- Developer(s): King's College London; Guy's Hospital; St Thomas' Hospital; Zoe Limited;
- Operating system: Android, iOS
- Type: COVID-19 apps
- Website: health-study.joinzoe.com

= Zoe Health Study =

COVID-19 mobile research app

The Zoe Health Study, formerly the COVID Symptom Study, is a health research project of British company Zoe Limited (formerly Zoe Global limited) which uses a mobile app that runs on Android and iOS.

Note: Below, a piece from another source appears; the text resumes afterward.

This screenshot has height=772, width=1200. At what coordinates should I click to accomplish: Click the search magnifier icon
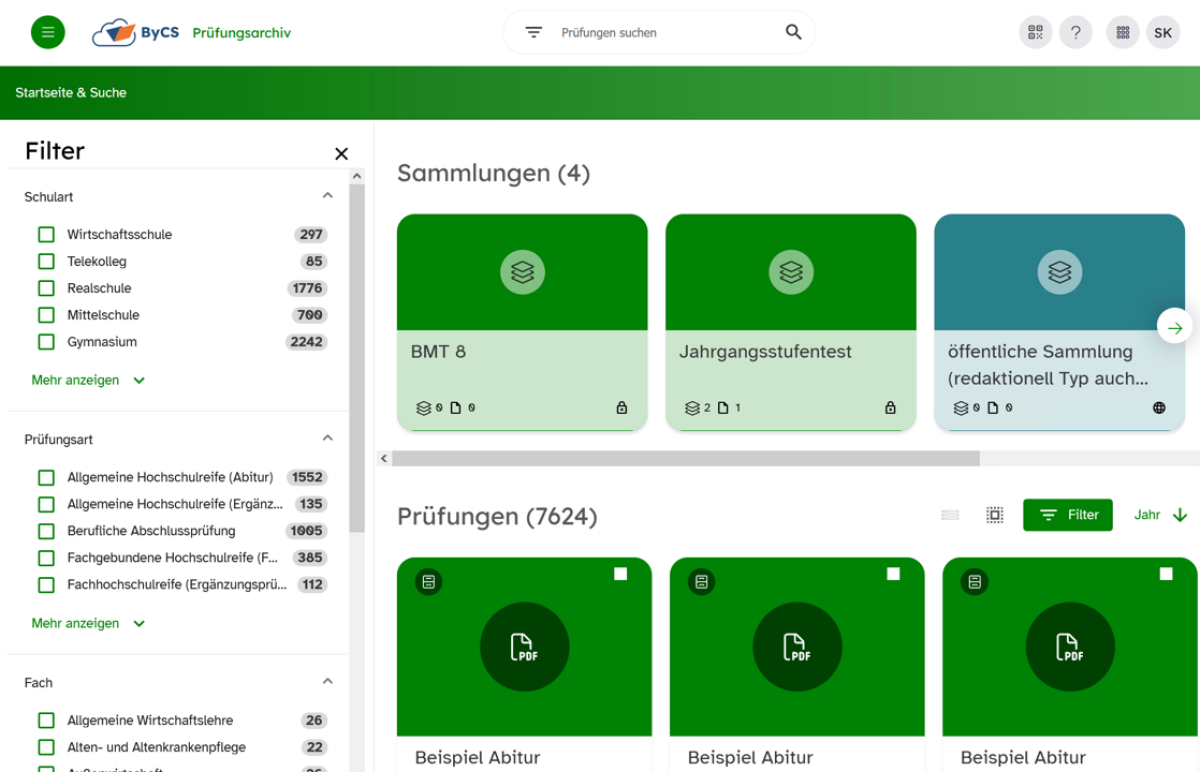click(x=793, y=33)

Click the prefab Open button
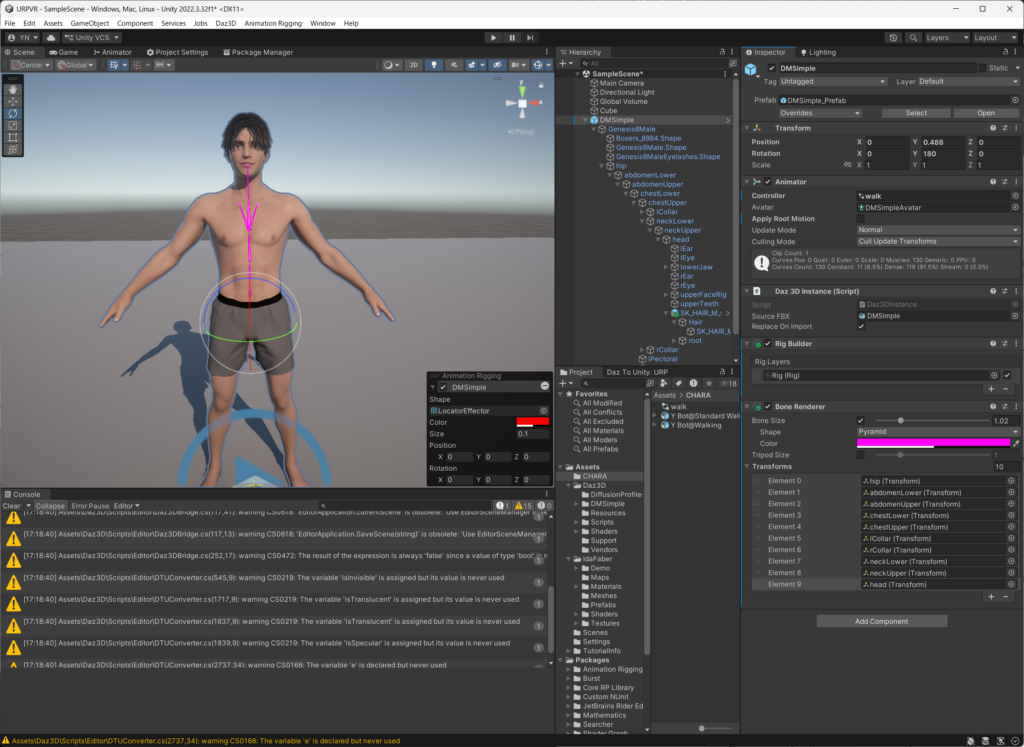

The app was created in 2020 in response to the COVID-19 pandemic, in a collaboration between Zoe, King's College London, Guy's and St Thomas' Hospitals with funding granted by the UK government until April 2022. The purpose of the app was to track COVID-19 symptoms and other salient data in a large number of people, to enable epidemiological results to be calculated.

==Timeline==
The idea for an app to track the spread of COVID-19 came from Tim Spector, an epidemiologist at King's College London. In the early months of 2020 he used his startup company ZOE Global Limited to build a Covid Symptom Tracker app in collaboration with King's College London and Guy's and St Thomas' hospitals. By May 2020 the app's name had changed to COVID Symptom Study. Initially the project was UK-based, where there is open membership. In the United States at a later date various cohorts from existing studies were added, including from the Nurses' Health Study; this research was in collaboration with Massachusetts General Hospital. The project website states that ZOE COVID Study data provided will not be sold (aggregate data from wider Zoe health studies research may be used by Zoe to develop commercial health products). The project also collaborated with the Outbreaks Near Me platform based out of Harvard Medical School and Boston Children's Hospital.

The app was released as a trial for 5,000 twins, using patients involved in other Zoe research projects. It was later expanded for use by non-twins. The app entered the UK Apple App Store and Google Play Store on 24 March, and the US App and Play stores on 29 March.

At the end of April 2020, the project received assistance from the Department of Health and Social Care which allowed it to offer up to 10,000 COVID-19 tests each week to participants. In August 2020, the UK government made a grant of £2 million to support data collection by the project, and by August 2021, government funding amounted to £5m. In May 2021, the associated company name was changed from ZOE Global Limited to ZOE Limited. Government funding (latterly via the UK Health Security Agency) ceased at the end of March 2022.

In May 2022, ZOE announced that the name of the study would change to ZOE Health Study, to reflect its use in logging symptoms extending beyond those of COVID-19.

== Uptake ==

Within 24 hours of being available in the UK, the app had been downloaded over 1 million times. A paper using data collected in the four weeks up to 21 April 2020 analysed symptoms from 2.45 million people in the UK and 168,000 in the US. As of May 2020, the app had been downloaded by over 3 million people, including 2 million Britons. By 17 July the number exceeded 4 million.

Researchers who analysed data collected in the last three months of 2020 said they used more than 65 million health reports from 1.76 million users. By July 2021, the app had been used by 4.6 million people in Britain and about a quarter of that number continued to self-report every day.

==Research==
The COVID Symptom Study requires users to give their location. Users give personal information including age, gender and location, and report if they have any underlying chronic conditions. They also answer questions related to common COVID-19 symptoms, and input any illness or symptoms that they have, as well as stating whether they have been tested for COVID-19. Beginning in May 2020, a random sample of users is selected (on the first day they report symptoms) for a swab test. Researchers then use statistical analysis to determine which symptoms are likely to indicate COVID-19, rather than the common cold or seasonal influenza. The app does not have any contact tracing functionality.

Based on the data inputted into the app, researchers estimated that when cases peaked on 1 April 2020, 2.1 million people in the UK aged between 20 and 69 may have had COVID-19, and that as of 23 May 2020, 280,000 people in that age range currently had symptoms consistent with COVID-19. The study also estimates the risk level to health workers, compared with the general public. Research based on the app was described in papers in Science on 5 May 2020 and in Nature Medicine on 11 May 2020. Using data from the app, researchers were able to identify six distinct types of COVID-19 and forecast which initial symptoms were more likely to lead to severe illnesses.

==Zoe Limited==
Zoe Limited also provides in the US and UK, as a separate product, a "personalized nutrition program" whereby the company supplies sensors to quantify a person's gut microbiome, blood fat, and blood sugar responses to food intake, alongside an app which uses this data to recommend dietary modifications.